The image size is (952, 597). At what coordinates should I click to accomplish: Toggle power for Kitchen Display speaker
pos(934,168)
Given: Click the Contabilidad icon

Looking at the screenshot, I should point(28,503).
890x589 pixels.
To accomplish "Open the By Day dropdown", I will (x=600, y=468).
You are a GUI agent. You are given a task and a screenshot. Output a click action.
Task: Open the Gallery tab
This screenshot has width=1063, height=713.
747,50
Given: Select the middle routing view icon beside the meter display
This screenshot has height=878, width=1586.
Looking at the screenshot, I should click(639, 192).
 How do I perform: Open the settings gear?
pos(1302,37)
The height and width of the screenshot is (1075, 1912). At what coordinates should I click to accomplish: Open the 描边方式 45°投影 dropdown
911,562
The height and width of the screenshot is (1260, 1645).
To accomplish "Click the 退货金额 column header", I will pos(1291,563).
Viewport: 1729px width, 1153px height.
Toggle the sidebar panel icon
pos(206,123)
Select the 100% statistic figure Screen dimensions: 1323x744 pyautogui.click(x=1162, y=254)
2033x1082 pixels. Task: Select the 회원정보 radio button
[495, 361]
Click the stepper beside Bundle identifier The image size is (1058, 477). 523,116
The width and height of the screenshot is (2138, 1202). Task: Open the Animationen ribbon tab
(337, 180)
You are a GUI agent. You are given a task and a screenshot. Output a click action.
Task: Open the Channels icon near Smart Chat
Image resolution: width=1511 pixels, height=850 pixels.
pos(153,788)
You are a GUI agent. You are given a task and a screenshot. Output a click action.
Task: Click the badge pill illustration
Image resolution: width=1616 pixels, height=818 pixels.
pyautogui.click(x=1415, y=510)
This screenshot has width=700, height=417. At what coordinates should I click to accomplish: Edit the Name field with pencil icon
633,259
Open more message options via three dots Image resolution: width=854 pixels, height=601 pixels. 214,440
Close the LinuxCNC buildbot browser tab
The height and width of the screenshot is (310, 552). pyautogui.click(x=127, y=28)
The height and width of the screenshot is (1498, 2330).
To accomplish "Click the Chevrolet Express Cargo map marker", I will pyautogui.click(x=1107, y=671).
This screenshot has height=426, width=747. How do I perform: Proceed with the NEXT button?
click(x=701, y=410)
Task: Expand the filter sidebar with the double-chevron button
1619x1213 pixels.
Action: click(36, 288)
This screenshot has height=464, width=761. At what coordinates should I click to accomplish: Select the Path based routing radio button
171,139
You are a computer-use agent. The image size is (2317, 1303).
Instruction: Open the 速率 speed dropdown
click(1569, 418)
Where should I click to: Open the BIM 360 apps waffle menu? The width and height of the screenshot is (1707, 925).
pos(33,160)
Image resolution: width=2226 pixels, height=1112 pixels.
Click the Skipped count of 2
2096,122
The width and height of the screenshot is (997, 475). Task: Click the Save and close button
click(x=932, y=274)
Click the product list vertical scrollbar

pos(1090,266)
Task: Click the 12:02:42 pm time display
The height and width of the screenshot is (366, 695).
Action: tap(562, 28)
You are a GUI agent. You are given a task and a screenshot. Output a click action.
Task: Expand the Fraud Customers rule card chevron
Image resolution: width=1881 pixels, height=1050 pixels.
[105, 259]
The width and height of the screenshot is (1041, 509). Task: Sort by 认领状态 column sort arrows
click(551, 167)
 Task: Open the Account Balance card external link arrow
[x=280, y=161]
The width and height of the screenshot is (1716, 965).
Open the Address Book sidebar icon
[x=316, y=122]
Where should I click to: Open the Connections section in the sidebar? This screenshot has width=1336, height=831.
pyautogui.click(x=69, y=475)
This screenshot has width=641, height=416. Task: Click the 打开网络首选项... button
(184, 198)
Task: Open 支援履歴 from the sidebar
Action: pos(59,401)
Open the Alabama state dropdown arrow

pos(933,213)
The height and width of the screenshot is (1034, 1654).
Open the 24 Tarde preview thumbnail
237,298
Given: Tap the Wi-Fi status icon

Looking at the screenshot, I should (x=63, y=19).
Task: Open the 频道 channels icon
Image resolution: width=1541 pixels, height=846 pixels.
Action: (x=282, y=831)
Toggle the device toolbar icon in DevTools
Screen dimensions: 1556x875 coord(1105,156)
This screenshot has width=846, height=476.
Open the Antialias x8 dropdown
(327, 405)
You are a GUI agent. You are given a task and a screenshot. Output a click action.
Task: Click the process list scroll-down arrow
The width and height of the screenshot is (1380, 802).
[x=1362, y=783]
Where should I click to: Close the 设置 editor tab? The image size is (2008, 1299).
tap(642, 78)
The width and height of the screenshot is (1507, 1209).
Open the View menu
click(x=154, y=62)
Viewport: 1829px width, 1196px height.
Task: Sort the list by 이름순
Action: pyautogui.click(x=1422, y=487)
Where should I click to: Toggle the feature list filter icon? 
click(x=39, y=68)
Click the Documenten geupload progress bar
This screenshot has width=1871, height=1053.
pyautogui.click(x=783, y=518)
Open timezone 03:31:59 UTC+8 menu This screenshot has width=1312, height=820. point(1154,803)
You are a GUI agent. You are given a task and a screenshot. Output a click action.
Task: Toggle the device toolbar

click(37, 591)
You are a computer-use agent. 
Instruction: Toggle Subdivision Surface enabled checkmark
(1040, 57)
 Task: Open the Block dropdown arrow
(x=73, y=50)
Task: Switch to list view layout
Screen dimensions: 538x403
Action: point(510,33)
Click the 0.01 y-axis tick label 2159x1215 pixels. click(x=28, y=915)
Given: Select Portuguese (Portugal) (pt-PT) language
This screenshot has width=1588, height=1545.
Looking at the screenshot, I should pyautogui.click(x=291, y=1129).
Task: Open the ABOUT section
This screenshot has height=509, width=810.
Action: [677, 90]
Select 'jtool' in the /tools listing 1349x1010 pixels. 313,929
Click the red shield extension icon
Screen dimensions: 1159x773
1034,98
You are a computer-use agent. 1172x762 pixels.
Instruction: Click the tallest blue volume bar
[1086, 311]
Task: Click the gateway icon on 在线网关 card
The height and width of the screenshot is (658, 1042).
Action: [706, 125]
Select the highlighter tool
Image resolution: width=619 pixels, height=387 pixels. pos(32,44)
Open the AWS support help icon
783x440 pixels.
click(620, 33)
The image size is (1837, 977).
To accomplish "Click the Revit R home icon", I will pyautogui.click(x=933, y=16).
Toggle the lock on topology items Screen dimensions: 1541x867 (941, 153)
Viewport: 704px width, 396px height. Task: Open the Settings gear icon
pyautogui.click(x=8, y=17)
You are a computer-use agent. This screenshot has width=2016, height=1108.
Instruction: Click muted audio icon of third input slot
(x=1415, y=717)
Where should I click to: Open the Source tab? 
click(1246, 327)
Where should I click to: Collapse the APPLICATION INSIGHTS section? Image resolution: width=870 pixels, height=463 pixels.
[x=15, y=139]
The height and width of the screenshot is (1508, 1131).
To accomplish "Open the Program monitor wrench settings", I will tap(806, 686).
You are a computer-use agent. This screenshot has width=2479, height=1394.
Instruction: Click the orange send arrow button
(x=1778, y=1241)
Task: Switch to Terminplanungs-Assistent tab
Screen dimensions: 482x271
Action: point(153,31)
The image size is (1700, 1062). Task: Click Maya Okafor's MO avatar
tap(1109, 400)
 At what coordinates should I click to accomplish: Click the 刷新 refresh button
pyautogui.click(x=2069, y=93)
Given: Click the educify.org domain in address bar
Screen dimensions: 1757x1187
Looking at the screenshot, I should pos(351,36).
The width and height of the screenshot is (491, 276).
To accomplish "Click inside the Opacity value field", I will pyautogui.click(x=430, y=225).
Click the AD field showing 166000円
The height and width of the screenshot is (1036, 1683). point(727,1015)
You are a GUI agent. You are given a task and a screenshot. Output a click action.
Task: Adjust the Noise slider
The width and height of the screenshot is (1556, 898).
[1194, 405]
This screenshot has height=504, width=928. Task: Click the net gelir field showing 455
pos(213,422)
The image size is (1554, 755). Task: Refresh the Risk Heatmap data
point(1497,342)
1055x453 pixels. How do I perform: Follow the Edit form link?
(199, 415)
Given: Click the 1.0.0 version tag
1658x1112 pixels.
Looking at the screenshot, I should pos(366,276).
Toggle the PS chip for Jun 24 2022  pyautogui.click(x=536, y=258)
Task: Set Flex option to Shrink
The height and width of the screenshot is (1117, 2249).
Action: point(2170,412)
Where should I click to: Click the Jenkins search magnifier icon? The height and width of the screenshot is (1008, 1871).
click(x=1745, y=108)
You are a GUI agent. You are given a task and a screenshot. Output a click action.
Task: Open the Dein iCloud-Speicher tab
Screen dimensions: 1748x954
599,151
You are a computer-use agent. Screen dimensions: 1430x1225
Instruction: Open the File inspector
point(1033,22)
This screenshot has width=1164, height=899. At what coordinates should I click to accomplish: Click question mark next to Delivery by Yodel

=== Aim of the task ===
Wherever a line of the entries holds the string "will", copy that line.

=== The answer ===
To accomplish "Open the By Day dropdown", I will (x=600, y=468).
To accomplish "Click the 退货金额 column header", I will pos(1291,563).
To accomplish "Click the Chevrolet Express Cargo map marker", I will pyautogui.click(x=1107, y=671).
To accomplish "Click the Revit R home icon", I will pyautogui.click(x=933, y=16).
To accomplish "Open the Program monitor wrench settings", I will tap(806, 686).
To accomplish "Click inside the Opacity value field", I will pyautogui.click(x=430, y=225).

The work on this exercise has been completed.